[Brief]: Please output each line of the data exactly as it appears.

--- Listed records Enclosed Below ---

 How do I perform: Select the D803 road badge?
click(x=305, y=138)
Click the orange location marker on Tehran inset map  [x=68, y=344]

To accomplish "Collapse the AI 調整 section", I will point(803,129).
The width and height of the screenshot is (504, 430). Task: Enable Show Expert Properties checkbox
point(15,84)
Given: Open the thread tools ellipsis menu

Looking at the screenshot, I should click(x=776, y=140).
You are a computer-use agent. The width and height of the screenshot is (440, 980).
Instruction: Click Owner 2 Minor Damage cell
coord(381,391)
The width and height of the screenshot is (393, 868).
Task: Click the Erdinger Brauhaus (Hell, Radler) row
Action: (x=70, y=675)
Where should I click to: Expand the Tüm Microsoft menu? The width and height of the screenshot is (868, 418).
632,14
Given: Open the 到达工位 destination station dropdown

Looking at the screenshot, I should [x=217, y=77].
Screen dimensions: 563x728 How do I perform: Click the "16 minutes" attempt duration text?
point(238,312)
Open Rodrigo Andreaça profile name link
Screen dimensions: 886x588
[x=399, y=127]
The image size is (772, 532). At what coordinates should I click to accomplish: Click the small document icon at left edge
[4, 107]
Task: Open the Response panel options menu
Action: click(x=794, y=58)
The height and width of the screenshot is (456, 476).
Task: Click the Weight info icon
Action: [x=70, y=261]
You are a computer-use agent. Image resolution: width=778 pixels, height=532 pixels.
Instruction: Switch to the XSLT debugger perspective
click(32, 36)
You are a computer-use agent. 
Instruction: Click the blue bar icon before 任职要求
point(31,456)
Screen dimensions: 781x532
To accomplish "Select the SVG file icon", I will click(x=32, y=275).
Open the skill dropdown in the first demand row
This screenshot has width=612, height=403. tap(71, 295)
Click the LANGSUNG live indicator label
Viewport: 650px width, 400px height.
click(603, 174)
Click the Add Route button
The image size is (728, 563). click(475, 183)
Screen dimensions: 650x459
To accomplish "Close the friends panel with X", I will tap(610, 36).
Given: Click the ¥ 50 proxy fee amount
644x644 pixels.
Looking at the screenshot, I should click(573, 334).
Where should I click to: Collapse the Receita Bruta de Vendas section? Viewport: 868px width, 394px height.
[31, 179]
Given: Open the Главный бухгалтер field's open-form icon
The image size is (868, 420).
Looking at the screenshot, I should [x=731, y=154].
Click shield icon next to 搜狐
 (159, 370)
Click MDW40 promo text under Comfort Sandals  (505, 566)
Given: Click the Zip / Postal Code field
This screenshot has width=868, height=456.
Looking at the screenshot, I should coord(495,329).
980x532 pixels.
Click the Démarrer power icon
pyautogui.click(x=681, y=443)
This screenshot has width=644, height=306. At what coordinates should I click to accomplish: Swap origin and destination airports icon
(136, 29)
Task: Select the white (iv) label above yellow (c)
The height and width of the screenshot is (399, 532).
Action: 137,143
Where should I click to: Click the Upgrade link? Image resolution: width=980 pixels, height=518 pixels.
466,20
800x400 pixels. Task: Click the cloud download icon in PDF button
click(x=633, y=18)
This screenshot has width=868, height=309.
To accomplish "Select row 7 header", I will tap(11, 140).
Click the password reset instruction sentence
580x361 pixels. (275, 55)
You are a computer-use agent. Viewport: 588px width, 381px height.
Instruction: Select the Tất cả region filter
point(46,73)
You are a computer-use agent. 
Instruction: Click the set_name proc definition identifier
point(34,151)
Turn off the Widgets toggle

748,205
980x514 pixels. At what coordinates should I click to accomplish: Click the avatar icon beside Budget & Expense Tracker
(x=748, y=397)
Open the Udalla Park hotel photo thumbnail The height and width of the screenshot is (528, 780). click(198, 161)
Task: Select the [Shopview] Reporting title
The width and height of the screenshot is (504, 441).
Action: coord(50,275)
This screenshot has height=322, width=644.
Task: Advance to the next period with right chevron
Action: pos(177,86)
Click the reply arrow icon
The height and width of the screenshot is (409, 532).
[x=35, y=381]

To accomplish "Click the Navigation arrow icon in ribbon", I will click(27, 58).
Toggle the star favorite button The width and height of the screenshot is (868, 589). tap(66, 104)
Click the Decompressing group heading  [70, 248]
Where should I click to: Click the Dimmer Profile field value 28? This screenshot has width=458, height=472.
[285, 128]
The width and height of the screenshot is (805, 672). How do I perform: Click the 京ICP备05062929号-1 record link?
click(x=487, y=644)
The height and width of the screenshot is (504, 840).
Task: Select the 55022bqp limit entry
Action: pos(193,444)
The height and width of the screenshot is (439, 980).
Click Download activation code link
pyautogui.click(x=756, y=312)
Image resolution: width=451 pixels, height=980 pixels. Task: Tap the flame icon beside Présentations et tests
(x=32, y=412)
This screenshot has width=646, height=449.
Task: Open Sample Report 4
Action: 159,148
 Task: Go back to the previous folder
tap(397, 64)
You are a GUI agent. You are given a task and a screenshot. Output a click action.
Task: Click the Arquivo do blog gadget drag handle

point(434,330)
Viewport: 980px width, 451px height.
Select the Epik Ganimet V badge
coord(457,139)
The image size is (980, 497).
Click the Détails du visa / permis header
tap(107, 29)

--- End of Enclosed Listed records ---

[Output for this exercise]:
 How do I perform: Select the D803 road badge?
click(x=305, y=138)
Click the orange location marker on Tehran inset map  [x=68, y=344]

To accomplish "Collapse the AI 調整 section", I will point(803,129).
The width and height of the screenshot is (504, 430). Task: Enable Show Expert Properties checkbox
point(15,84)
Given: Open the thread tools ellipsis menu

Looking at the screenshot, I should click(x=776, y=140).
You are a computer-use agent. The width and height of the screenshot is (440, 980).
Instruction: Click Owner 2 Minor Damage cell
coord(381,391)
The width and height of the screenshot is (393, 868).
Task: Click the Erdinger Brauhaus (Hell, Radler) row
Action: (x=70, y=675)
Where should I click to: Expand the Tüm Microsoft menu? The width and height of the screenshot is (868, 418).
632,14
Given: Open the 到达工位 destination station dropdown

Looking at the screenshot, I should [x=217, y=77].
Screen dimensions: 563x728 How do I perform: Click the "16 minutes" attempt duration text?
point(238,312)
Open Rodrigo Andreaça profile name link
Screen dimensions: 886x588
[x=399, y=127]
The image size is (772, 532). At what coordinates should I click to accomplish: Click the small document icon at left edge
[4, 107]
Task: Open the Response panel options menu
Action: click(x=794, y=58)
The height and width of the screenshot is (456, 476).
Task: Click the Weight info icon
Action: [x=70, y=261]
You are a computer-use agent. Image resolution: width=778 pixels, height=532 pixels.
Instruction: Switch to the XSLT debugger perspective
click(32, 36)
You are a computer-use agent. 
Instruction: Click the blue bar icon before 任职要求
point(31,456)
Screen dimensions: 781x532
To accomplish "Select the SVG file icon", I will click(x=32, y=275).
Open the skill dropdown in the first demand row
This screenshot has width=612, height=403. tap(71, 295)
Click the LANGSUNG live indicator label
Viewport: 650px width, 400px height.
click(603, 174)
Click the Add Route button
The image size is (728, 563). click(475, 183)
Screen dimensions: 650x459
To accomplish "Close the friends panel with X", I will tap(610, 36).
Given: Click the ¥ 50 proxy fee amount
644x644 pixels.
Looking at the screenshot, I should click(573, 334).
Where should I click to: Collapse the Receita Bruta de Vendas section? Viewport: 868px width, 394px height.
[31, 179]
Given: Open the Главный бухгалтер field's open-form icon
The image size is (868, 420).
Looking at the screenshot, I should [x=731, y=154].
Click shield icon next to 搜狐
 (159, 370)
Click MDW40 promo text under Comfort Sandals  (505, 566)
Given: Click the Zip / Postal Code field
This screenshot has width=868, height=456.
Looking at the screenshot, I should coord(495,329).
980x532 pixels.
Click the Démarrer power icon
pyautogui.click(x=681, y=443)
This screenshot has width=644, height=306. At what coordinates should I click to accomplish: Swap origin and destination airports icon
(136, 29)
Task: Select the white (iv) label above yellow (c)
The height and width of the screenshot is (399, 532).
Action: 137,143
Where should I click to: Click the Upgrade link? Image resolution: width=980 pixels, height=518 pixels.
466,20
800x400 pixels. Task: Click the cloud download icon in PDF button
click(x=633, y=18)
This screenshot has width=868, height=309.
To accomplish "Select row 7 header", I will tap(11, 140).
Click the password reset instruction sentence
580x361 pixels. (275, 55)
You are a computer-use agent. Viewport: 588px width, 381px height.
Instruction: Select the Tất cả region filter
point(46,73)
You are a computer-use agent. 
Instruction: Click the set_name proc definition identifier
point(34,151)
Turn off the Widgets toggle

748,205
980x514 pixels. At what coordinates should I click to accomplish: Click the avatar icon beside Budget & Expense Tracker
(x=748, y=397)
Open the Udalla Park hotel photo thumbnail The height and width of the screenshot is (528, 780). click(198, 161)
Task: Select the [Shopview] Reporting title
The width and height of the screenshot is (504, 441).
Action: coord(50,275)
This screenshot has height=322, width=644.
Task: Advance to the next period with right chevron
Action: pos(177,86)
Click the reply arrow icon
The height and width of the screenshot is (409, 532).
[x=35, y=381]

To accomplish "Click the Navigation arrow icon in ribbon", I will click(27, 58).
Toggle the star favorite button The width and height of the screenshot is (868, 589). tap(66, 104)
Click the Decompressing group heading  [70, 248]
Where should I click to: Click the Dimmer Profile field value 28? This screenshot has width=458, height=472.
[285, 128]
The width and height of the screenshot is (805, 672). How do I perform: Click the 京ICP备05062929号-1 record link?
click(x=487, y=644)
The height and width of the screenshot is (504, 840).
Task: Select the 55022bqp limit entry
Action: pos(193,444)
The height and width of the screenshot is (439, 980).
Click Download activation code link
pyautogui.click(x=756, y=312)
Image resolution: width=451 pixels, height=980 pixels. Task: Tap the flame icon beside Présentations et tests
(x=32, y=412)
This screenshot has width=646, height=449.
Task: Open Sample Report 4
Action: 159,148
 Task: Go back to the previous folder
tap(397, 64)
You are a GUI agent. You are given a task and a screenshot. Output a click action.
Task: Click the Arquivo do blog gadget drag handle

point(434,330)
Viewport: 980px width, 451px height.
Select the Epik Ganimet V badge
coord(457,139)
The image size is (980, 497).
Click the Détails du visa / permis header
tap(107, 29)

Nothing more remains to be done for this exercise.